首先args 设置分类数 , drop率 全局池化 模型选择 预训练模型的位置 把之前下的

mae_pretrain_vit_base.pth这个文件放进去

:

def get_args_parser():
    parser = argparse.ArgumentParser('MAE fine-tuning for image classification', add_help=False)

    #model
    parser.add_argument('--nb_classes', default=2, type=int,
                        help='number of the classfication types')
    parser.add_argument('--drop_path', default=0.1, type=float, metavar='PCT',
                        help='Drop path rate (default: 0.1)')
    parser.add_argument('--global_pool', action='store_true')
    parser.set_defaults(global_pool=True)

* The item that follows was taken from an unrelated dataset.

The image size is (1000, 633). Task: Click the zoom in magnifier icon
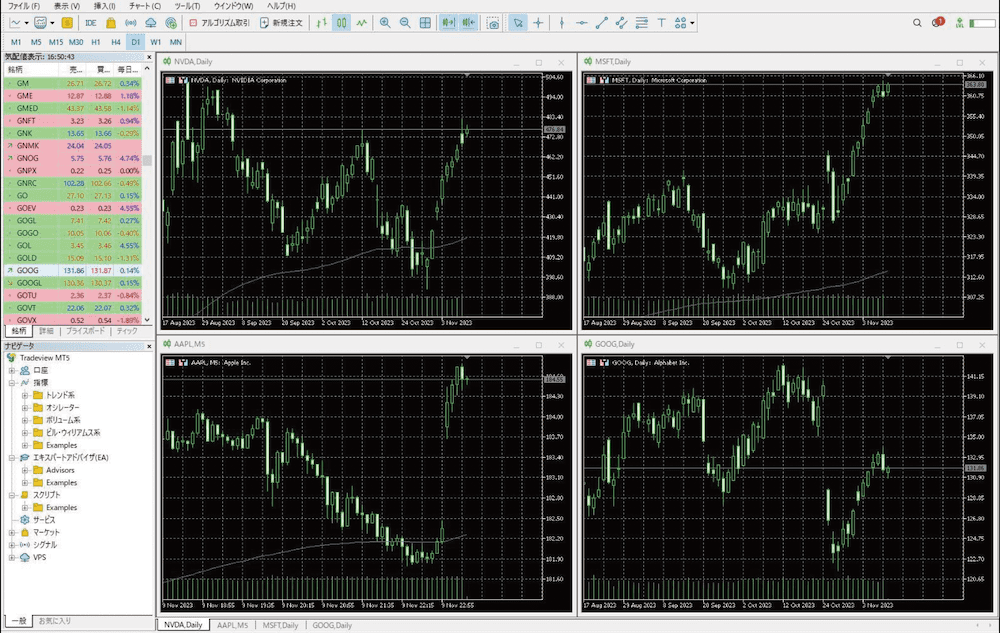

    parser.add_argument('--model', default='vit_base_patch16', type=str, metavar='MODEL',
                        help='Name of model to train')
    #path
    parser.add_argument('--predModelPath', default='model_save/mae_pretrain_vit_base.pth',
                        help='finetune from checkpoint')

    return parser

args = get_args_parser()
args = args.parse_args()

初始化模型 就是加载模型 :

def initMaeClass(args):
    model = models_vit.__dict__[args.model](
        num_classes=args.nb_classes,
        drop_path_rate=args.drop_path,
        global_pool=args.global_pool,
    )
    checkpoint = torch.load(args.predModelPath, map_location='cpu')

    checkpoint_model = checkpoint['model']
    state_dict = model.state_dict()

    msg = model.load_state_dict(checkpoint_model, strict=False)
    print(msg)
    return model

导入数据集 设置超参数

##################################################################
savePath = 'model_save/foodFine'

class1Train = r'/home/dataset/pendi/cls1/train'
class2Train = r'/home/dataset/pendi/cls2/train'
class1Val = r'/home/dataset/pendi/cls1/val'
class2Val = r'/home/dataset/pendi/cls2/val'
class1Test = r'/home/dataset/pendi/cls1/test'
class2Test = r'/home/dataset/pendi/cls2/test'
trainloader = getDataLoader(class1Train, class2Train, batchSize=1)
valloader = getDataLoader(class1Val, class2Val, batchSize=1)
#################################################################
random.seed(1)
batch_size = 128
learning_rate = 1e-4
w = 0.00001
criterion =nn.CrossEntropyLoss()

epoch = 2000
w = 0.00001
device = 'cuda:1' if torch.cuda.is_available() else 'cpu'
optimizer = optim.Adam(model.parameters(), lr=learning_rate)

训练

    train_VAL(model,trainloader, valloader, optimizer, criterion, batch_size, w, num_epoch=epoch,save_=savePath,device=device)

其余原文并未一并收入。